* [Task to carry out]: Repeat all of the records word for word, but skip any picture.

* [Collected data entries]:
"""

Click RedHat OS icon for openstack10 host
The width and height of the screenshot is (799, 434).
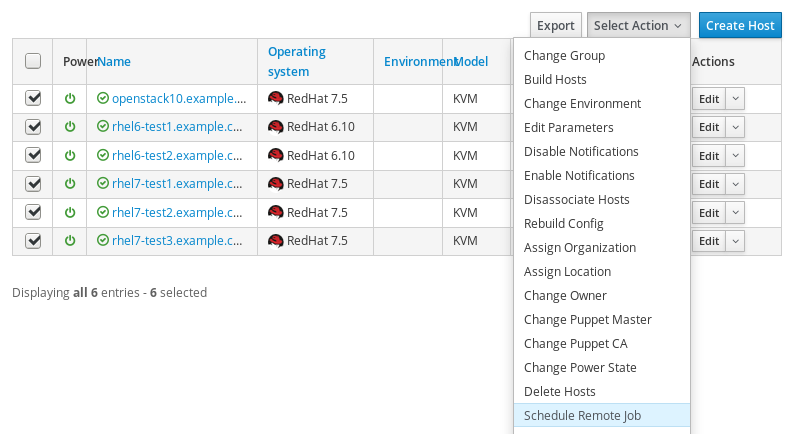[276, 99]
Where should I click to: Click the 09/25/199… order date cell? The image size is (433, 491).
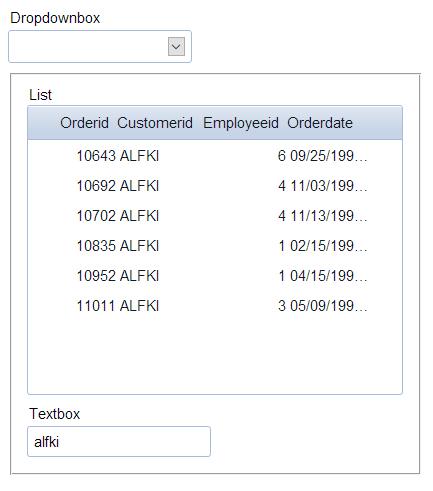click(x=329, y=156)
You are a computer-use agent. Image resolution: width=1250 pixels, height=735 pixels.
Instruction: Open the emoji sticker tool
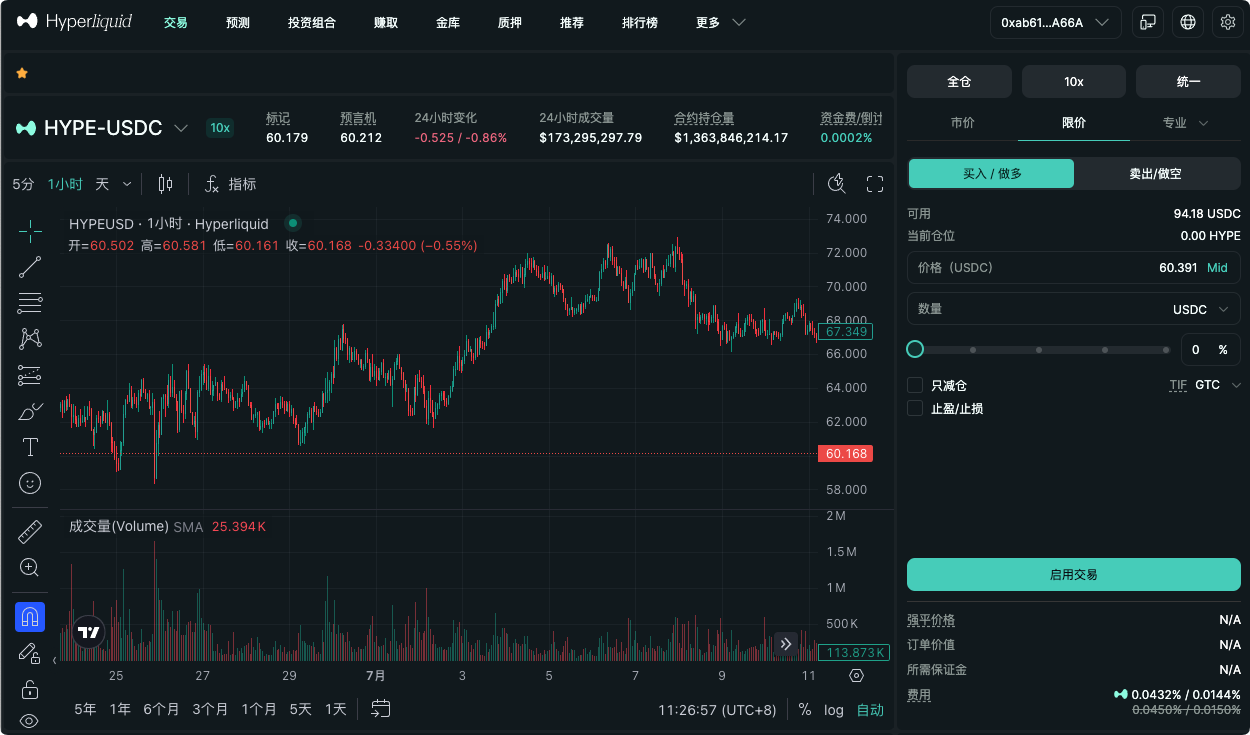pos(30,483)
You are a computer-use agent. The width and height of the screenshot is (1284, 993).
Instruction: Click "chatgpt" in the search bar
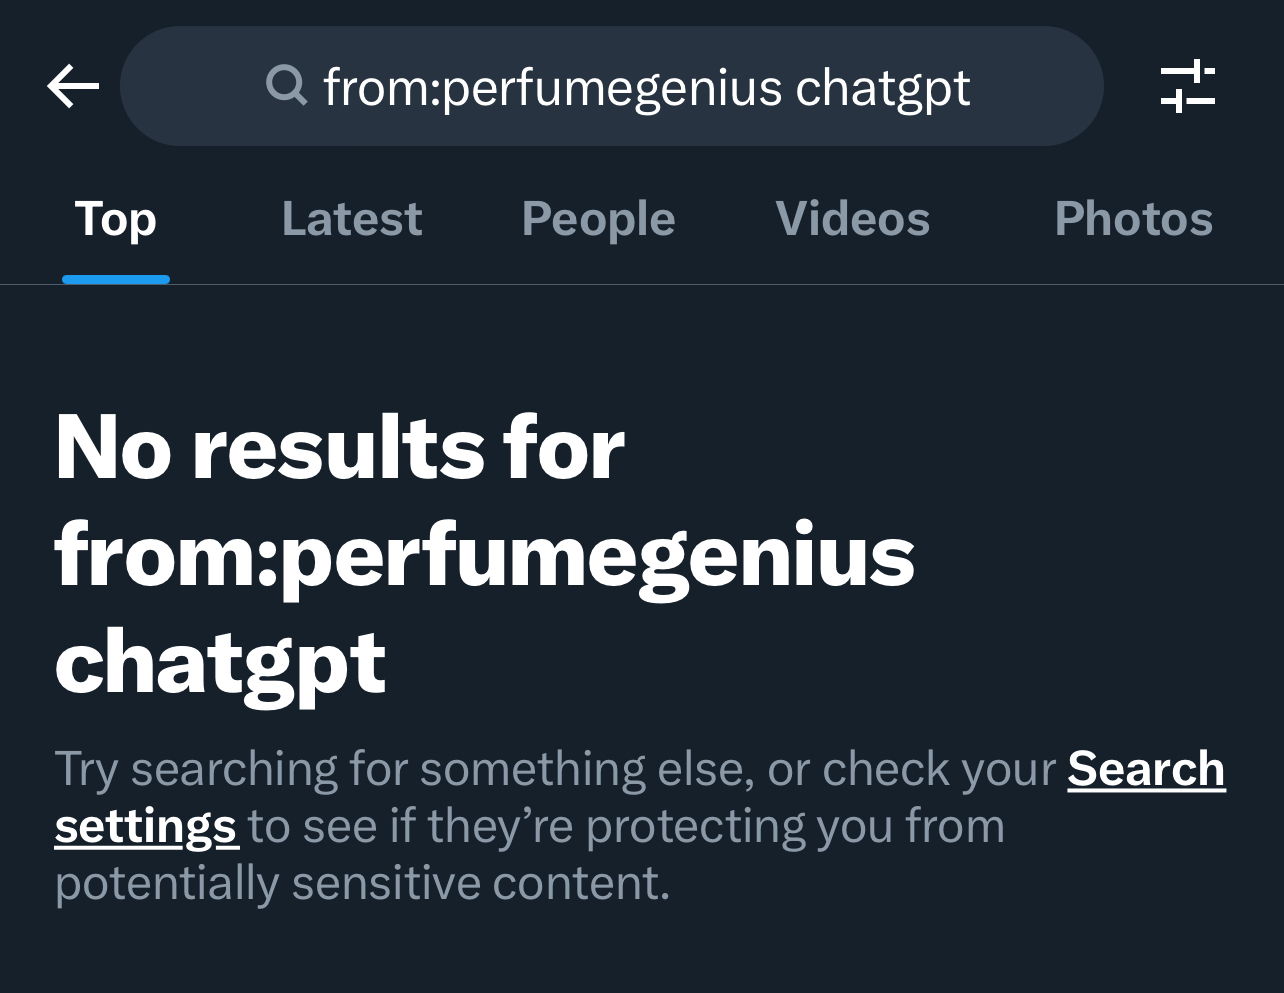pyautogui.click(x=882, y=87)
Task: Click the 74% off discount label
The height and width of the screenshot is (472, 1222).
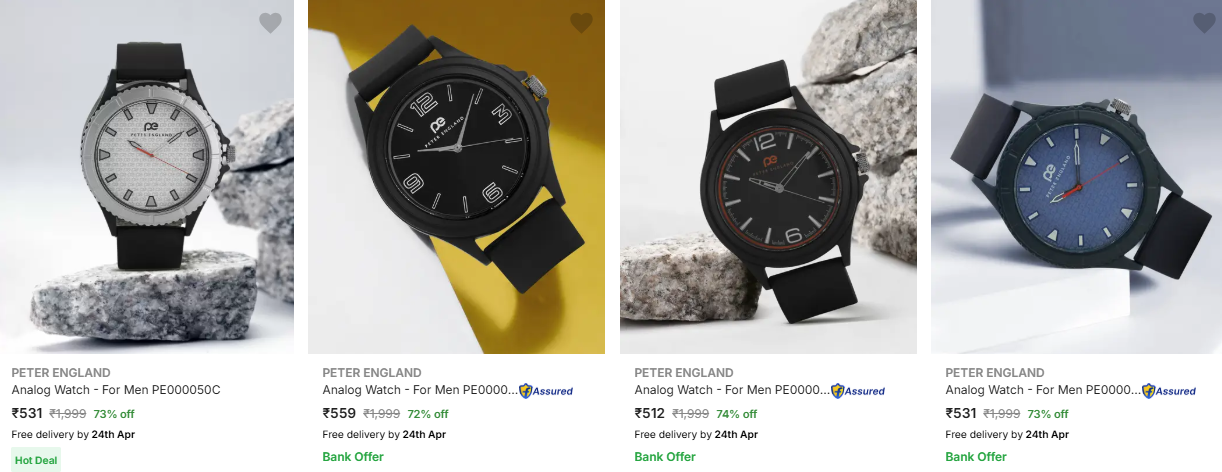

"""

* [Output of the exercise]:
Click RedHat OS icon for openstack10 host
The width and height of the screenshot is (799, 434).
[276, 99]
Where should I click to: Click the 09/25/199… order date cell? The image size is (433, 491).
click(x=329, y=156)
You are a computer-use agent. Image resolution: width=1250 pixels, height=735 pixels.
Instruction: Open the emoji sticker tool
pos(30,483)
You are a computer-use agent. The width and height of the screenshot is (1284, 993).
Instruction: Click "chatgpt" in the search bar
pyautogui.click(x=882, y=87)
Task: Click the 74% off discount label
The height and width of the screenshot is (472, 1222).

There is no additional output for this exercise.